** Written problem **
Put each line of the material below into a Markdown table with the columns Row and Line, numbering the rows and skipping blank lines. Leave the pictures out of the table.

** Listing **
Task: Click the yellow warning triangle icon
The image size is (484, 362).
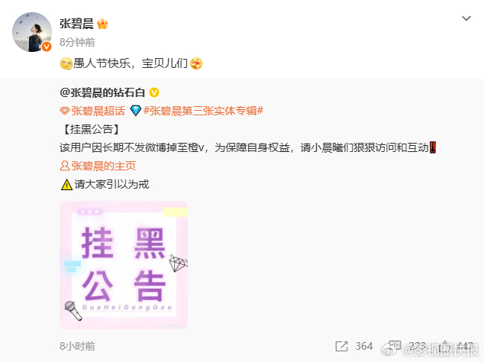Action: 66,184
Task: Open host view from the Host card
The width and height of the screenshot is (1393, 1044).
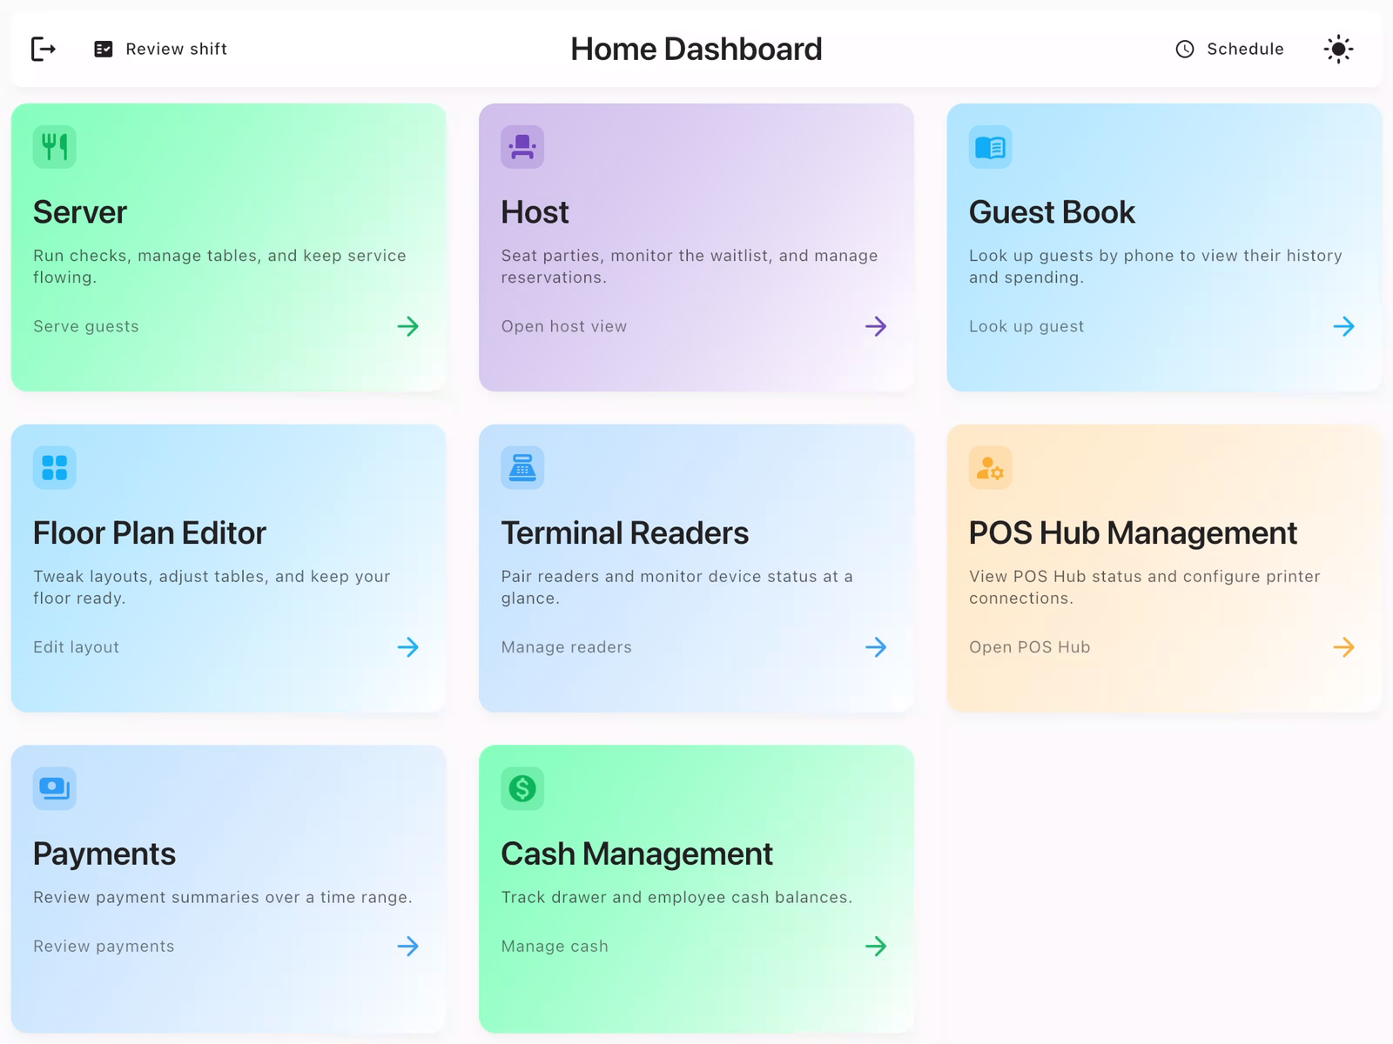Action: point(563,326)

** Answer to the task **
| Row | Line |
|---|---|
| 1 | Task: Click the yellow warning triangle icon |
| 2 | The image size is (484, 362). |
| 3 | Action: 66,184 |
| 4 | Task: Open host view from the Host card |
| 5 | The width and height of the screenshot is (1393, 1044). |
| 6 | Action: point(563,326) |